In Defense of Package Managers
It’s not their fault your build broke!
Open Source package managers are one of the most maligned pieces of software in common use today. I’m here to correct that criticism and tell developers that it’s not the package managers you hate — it’s what they’ve made you become. This contains a bit of a history lesson to explain how we got here today, as well as what I think the package management world will look like in the future.
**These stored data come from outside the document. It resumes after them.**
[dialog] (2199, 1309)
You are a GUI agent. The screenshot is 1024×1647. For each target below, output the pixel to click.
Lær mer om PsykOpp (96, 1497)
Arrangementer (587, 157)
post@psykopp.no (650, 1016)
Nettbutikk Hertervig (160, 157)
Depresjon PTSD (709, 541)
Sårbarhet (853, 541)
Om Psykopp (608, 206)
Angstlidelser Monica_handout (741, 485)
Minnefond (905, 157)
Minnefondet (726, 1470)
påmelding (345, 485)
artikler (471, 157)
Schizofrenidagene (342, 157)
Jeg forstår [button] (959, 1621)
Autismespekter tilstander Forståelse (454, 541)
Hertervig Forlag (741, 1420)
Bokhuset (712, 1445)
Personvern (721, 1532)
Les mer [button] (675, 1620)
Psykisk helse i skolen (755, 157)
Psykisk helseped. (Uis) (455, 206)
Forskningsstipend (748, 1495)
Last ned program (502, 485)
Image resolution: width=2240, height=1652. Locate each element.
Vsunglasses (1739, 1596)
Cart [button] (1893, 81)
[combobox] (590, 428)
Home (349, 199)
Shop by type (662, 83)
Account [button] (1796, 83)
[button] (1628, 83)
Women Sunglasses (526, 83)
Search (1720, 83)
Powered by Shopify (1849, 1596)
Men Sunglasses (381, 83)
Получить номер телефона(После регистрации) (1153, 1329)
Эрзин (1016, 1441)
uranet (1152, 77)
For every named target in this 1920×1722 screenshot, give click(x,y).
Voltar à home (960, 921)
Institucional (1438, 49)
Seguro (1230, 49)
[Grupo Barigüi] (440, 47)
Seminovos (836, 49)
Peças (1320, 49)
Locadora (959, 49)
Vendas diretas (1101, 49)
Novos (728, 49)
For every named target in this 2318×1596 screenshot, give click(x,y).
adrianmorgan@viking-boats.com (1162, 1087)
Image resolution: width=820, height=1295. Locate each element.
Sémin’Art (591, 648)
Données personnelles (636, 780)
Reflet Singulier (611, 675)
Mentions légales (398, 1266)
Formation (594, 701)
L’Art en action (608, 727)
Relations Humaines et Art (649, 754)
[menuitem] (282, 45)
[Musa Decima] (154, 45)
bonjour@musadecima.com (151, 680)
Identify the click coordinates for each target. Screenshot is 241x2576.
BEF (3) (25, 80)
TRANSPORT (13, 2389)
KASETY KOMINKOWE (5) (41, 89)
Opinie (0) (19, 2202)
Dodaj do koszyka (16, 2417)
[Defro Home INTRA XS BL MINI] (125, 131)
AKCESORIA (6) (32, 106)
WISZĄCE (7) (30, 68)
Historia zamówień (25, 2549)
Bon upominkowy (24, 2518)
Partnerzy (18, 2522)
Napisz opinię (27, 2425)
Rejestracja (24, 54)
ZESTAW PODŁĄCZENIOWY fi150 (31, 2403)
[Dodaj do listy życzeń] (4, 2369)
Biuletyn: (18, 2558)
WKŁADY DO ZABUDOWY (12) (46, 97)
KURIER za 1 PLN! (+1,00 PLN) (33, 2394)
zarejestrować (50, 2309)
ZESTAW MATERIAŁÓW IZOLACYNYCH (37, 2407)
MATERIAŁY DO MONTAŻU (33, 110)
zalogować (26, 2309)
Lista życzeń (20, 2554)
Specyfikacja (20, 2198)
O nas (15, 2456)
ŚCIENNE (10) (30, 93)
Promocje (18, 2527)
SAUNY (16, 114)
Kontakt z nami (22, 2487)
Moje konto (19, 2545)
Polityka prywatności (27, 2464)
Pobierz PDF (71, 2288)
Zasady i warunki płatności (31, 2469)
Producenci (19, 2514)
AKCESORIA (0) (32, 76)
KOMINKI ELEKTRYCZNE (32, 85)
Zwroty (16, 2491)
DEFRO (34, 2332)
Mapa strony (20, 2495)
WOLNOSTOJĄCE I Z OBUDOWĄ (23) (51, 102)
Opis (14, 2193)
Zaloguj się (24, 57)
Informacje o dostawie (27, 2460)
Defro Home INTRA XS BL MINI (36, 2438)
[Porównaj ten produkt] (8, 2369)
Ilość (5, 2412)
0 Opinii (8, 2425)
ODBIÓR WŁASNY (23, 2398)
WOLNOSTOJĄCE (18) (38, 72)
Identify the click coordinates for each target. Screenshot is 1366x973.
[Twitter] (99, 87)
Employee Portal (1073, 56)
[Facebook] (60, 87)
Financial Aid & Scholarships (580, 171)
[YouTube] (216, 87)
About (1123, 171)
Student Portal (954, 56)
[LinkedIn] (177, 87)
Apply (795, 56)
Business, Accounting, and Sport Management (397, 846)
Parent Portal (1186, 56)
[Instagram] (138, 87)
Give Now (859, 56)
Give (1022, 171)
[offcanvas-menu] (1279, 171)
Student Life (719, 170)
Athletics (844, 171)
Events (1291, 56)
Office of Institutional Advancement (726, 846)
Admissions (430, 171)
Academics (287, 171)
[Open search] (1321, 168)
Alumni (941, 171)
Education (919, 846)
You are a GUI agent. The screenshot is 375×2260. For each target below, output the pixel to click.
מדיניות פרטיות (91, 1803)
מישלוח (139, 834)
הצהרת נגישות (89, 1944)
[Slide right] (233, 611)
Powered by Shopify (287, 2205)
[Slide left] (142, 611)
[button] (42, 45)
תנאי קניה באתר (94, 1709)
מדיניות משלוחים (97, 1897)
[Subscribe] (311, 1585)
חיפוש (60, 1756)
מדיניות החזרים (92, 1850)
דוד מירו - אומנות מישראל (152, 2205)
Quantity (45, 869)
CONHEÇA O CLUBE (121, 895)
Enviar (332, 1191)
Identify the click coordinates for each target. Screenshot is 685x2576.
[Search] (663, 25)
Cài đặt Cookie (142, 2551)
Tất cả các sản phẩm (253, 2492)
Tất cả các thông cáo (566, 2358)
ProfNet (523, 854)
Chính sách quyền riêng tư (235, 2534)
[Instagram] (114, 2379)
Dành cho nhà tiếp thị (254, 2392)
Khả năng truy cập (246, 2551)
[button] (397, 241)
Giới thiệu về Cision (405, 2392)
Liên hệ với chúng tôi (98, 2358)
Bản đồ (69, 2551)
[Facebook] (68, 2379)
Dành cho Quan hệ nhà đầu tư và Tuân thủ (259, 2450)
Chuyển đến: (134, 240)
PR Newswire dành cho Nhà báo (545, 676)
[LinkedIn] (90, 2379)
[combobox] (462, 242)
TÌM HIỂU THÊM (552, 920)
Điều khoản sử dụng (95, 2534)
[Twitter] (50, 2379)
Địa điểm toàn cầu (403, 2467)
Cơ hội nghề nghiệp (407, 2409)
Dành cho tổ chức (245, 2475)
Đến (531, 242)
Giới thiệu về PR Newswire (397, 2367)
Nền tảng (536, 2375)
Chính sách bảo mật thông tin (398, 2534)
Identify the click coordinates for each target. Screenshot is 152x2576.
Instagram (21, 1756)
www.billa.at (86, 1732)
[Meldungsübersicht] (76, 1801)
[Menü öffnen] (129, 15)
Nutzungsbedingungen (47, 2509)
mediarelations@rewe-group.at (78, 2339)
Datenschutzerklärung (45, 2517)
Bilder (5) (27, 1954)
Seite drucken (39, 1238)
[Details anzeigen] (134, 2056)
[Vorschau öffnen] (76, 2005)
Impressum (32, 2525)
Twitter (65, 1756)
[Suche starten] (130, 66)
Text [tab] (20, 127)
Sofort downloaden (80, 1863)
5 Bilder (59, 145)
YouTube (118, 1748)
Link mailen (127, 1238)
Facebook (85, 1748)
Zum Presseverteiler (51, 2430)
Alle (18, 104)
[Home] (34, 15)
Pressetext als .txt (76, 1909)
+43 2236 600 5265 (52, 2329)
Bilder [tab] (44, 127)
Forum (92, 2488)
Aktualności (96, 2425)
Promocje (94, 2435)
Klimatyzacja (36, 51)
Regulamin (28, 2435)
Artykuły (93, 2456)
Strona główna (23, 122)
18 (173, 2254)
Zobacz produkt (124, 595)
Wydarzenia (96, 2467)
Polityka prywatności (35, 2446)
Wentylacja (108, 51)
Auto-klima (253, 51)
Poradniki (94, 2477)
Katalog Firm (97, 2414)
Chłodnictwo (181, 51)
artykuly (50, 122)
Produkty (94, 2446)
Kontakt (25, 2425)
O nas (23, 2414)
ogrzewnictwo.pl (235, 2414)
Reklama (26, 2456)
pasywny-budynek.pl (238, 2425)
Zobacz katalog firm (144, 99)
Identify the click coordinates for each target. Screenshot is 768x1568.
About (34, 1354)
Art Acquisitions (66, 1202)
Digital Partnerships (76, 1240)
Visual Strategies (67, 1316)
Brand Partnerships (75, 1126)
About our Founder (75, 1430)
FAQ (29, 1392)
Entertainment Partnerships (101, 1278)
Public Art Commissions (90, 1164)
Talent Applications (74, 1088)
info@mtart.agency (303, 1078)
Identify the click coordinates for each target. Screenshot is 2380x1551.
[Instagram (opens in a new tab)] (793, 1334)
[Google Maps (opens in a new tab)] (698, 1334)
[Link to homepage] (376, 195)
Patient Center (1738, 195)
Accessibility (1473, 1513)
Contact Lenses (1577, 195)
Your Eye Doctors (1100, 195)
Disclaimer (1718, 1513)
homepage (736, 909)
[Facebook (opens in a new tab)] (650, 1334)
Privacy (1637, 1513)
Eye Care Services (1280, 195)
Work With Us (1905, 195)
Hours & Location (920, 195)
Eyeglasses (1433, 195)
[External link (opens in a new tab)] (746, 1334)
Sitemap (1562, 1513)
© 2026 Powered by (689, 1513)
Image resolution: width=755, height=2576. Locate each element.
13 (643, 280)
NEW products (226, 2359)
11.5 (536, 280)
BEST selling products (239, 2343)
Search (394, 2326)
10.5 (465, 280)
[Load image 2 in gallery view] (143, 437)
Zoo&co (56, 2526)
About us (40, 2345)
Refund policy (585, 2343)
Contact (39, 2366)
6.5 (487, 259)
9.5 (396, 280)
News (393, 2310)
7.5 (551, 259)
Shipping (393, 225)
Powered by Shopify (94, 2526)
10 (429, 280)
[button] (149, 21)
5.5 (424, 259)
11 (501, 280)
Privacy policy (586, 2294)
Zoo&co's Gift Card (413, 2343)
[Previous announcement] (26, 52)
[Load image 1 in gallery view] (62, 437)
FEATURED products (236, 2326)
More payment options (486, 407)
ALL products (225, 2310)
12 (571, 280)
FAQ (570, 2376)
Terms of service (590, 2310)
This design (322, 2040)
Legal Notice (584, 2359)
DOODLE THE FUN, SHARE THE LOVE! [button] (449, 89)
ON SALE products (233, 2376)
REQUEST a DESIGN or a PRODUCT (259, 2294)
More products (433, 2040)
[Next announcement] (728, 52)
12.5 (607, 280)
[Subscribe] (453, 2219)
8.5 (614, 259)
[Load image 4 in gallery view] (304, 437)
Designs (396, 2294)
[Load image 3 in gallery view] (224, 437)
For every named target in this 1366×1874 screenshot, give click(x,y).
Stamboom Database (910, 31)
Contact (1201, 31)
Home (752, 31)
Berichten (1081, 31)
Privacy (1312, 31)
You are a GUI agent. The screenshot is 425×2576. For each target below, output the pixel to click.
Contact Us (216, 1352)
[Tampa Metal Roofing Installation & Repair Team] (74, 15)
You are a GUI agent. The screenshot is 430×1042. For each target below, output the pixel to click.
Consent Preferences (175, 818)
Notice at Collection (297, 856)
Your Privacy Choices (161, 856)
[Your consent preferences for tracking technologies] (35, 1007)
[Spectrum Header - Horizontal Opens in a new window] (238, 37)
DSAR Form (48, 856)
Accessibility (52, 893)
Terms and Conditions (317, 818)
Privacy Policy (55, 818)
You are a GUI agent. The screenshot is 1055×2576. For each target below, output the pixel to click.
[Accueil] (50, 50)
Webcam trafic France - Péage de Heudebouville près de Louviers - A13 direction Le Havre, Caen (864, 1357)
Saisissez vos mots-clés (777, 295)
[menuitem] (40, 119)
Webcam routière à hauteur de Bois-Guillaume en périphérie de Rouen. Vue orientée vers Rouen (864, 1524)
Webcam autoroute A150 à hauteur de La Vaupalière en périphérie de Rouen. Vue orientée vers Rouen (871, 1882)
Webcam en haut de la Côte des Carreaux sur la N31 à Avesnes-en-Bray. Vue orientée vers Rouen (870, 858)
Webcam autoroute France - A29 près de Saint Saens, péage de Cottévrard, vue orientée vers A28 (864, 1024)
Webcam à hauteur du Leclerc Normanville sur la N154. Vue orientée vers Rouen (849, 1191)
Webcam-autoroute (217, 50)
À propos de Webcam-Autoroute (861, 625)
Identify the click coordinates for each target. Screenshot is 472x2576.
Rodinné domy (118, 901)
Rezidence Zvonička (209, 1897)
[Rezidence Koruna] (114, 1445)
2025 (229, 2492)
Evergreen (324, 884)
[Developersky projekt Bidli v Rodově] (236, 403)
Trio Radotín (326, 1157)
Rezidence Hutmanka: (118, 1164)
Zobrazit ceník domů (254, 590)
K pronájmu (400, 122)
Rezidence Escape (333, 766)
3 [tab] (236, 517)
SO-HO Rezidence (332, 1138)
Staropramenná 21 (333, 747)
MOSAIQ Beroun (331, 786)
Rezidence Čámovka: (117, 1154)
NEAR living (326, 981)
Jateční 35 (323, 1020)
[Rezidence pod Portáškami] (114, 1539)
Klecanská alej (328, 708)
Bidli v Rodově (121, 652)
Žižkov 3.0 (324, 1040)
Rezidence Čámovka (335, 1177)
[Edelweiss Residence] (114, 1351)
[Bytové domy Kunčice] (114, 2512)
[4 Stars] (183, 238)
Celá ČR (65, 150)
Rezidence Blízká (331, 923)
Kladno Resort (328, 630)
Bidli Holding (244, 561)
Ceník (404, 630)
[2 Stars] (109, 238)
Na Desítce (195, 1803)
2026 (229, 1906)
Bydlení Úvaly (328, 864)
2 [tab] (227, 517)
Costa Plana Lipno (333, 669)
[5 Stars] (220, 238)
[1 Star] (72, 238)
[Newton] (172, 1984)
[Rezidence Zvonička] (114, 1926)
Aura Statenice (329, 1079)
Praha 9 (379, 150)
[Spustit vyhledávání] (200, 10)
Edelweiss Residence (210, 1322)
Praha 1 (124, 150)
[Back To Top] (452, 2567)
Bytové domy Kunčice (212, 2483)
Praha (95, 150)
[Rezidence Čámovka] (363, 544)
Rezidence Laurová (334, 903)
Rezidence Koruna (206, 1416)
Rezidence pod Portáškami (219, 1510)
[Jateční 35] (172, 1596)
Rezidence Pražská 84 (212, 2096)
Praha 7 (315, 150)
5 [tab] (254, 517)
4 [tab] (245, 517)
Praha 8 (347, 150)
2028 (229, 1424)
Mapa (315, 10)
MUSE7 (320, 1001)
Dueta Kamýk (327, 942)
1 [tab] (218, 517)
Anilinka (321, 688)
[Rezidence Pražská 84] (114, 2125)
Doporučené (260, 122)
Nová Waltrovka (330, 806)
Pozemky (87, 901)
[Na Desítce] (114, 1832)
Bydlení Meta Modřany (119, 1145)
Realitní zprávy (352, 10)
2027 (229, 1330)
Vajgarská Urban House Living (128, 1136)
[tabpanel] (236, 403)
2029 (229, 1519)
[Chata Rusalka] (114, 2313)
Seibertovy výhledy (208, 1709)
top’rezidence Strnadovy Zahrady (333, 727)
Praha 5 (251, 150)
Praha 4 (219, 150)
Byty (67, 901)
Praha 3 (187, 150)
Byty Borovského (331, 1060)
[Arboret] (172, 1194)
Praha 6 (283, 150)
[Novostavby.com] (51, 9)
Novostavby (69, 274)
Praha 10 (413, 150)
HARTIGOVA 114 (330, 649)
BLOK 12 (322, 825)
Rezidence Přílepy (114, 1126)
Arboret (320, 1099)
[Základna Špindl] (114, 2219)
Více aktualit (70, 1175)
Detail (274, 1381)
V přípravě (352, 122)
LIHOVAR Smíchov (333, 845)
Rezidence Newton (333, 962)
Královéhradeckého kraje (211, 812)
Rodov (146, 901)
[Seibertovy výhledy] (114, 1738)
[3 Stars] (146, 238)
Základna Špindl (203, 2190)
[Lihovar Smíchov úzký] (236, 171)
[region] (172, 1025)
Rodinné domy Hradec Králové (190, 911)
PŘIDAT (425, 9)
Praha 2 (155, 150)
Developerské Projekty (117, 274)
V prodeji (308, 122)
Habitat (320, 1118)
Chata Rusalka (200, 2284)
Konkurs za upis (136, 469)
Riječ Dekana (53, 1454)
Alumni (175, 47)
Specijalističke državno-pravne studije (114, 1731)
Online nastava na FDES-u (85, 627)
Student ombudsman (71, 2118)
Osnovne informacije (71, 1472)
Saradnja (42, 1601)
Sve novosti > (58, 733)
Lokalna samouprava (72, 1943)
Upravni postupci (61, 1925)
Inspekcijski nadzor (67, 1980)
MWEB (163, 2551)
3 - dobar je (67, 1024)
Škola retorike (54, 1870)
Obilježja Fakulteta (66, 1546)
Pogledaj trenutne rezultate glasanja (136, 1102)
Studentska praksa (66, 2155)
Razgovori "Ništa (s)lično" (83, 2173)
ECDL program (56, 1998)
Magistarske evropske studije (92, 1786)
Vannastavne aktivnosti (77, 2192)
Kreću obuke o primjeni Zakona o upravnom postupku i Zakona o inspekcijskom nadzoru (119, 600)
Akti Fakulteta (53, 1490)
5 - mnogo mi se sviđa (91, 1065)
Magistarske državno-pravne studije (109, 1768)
What Is A Package Manager?
A package manager is anything developers run to install packages! This category includes language-level package managers like npm
, yarn
, pip
, go mod
, maven
, gradle
, wapm
, etc. This category also includes system-level package managers like apt-get
, yum
, dnf
, apk
, etc. The all work roughly the same at a high level:
- A user asks to install a package or set of packages
- The package manager performs some basic dependency resolution
- The package manager calculates the full set of transitive dependencies, including version conflict resolution
- The package manager installs them
This is where the similarities stop. Packages are stored and fetched in custom formats, unique to each manager. The APIs used to access package metadata are also bespoke and vary enormously. Version constraint support ranges from fuzzy matching of semver strings, to Golang’s fancy new MVS, to full SAT constraint solver that would be a lot of fun to implement on a whiteboard during an interview. Some installation steps are as simple as unpacking a tarball; some are as dangerous as executing code fetched from the internet.
If you’re lucky, you manage to get the command to finish successfully, resulting in a correctly installed set of packages! After that, any bugs found are your problem.
Why Are Package Managers Hated?
Package managers make you think about things you don’t want to think about. You’re trying to install a piece of software to get your job done, and you get yelled at about version conflicts and deprecated transitive dependencies and maintainers that need funding and vulnerabilities everywhere. Developers have a very selfish view of the software ecosystem — they only care about their code, right now. Engineers like to pretend any code in their dependency tree is 100% stable, secure, and supported. Engineers also pretend they’ve put up a huge warning sign on their code with a waiver and terms and conditions making them immune to complaints about stability.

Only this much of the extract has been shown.